Watching through the window a family that has particularly piqued her interest, Anna sees, or believes that she sees, the woman that she assumes is the wife and mother being murdered. Then we are off into a plot with layer after layer of surprise, wrenching the reader this way and that relentlessly. Nobody – including the police – believe Anna, and she is essentially alone, locked within her agoraphobic castle.
Written with grace and panache, The Woman in the Window interweaves early film noir, the complexities of psychological distress and the intricacies of a crime blanketed by layers of suspicion and possibility. The result is an intertwining of Kafka and Hitchcock, of the Coen brothers and Ruth Rendell. In other words, from many perspectives, this is a true psychological thriller.
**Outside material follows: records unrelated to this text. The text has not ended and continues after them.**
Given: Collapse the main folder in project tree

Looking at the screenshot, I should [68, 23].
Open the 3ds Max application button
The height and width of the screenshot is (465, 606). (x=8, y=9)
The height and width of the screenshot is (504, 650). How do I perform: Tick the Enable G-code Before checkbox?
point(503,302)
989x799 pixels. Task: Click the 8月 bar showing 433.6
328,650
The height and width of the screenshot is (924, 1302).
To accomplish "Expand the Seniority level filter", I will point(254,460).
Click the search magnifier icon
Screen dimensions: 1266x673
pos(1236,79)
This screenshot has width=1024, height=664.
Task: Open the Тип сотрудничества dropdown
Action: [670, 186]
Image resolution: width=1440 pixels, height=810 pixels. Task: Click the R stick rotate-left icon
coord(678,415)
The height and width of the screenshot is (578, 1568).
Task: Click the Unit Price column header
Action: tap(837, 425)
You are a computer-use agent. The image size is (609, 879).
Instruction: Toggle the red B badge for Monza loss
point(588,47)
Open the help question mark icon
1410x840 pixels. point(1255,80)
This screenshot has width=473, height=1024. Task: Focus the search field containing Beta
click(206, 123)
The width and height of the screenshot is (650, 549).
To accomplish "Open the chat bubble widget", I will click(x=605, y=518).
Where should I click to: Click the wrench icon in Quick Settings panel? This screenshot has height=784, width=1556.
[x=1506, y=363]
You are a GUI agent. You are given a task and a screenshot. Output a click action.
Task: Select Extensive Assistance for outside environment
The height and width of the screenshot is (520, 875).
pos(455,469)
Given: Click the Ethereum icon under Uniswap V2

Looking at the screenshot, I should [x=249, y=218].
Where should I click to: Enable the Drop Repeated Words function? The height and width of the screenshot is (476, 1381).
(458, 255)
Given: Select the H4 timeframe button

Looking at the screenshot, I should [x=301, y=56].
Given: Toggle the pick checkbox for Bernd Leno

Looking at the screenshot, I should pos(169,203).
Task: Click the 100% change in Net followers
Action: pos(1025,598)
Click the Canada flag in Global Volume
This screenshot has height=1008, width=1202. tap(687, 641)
Above all, though, and what makes this novel so essentially compelling, is that at its centre is a damaged, messed up, psychologically vulnerable woman who is semi-drunk most of the time but who is nevertheless capable of dealing with some terrifying circumstances. Even befuddled by the merlot, she copes, as mystery within mystery unfolds and the reader is knocked from pillar to post.
Anna Fox will stay long in the memory, even though, as a protagonist, she is the opposite of Lee Childs’ Jack Reacher or even Sara Patretsky’s VI Warshawski. It will be interesting to see what AJ Finn does with his next book. The Woman in the Window will be a difficult act to follow.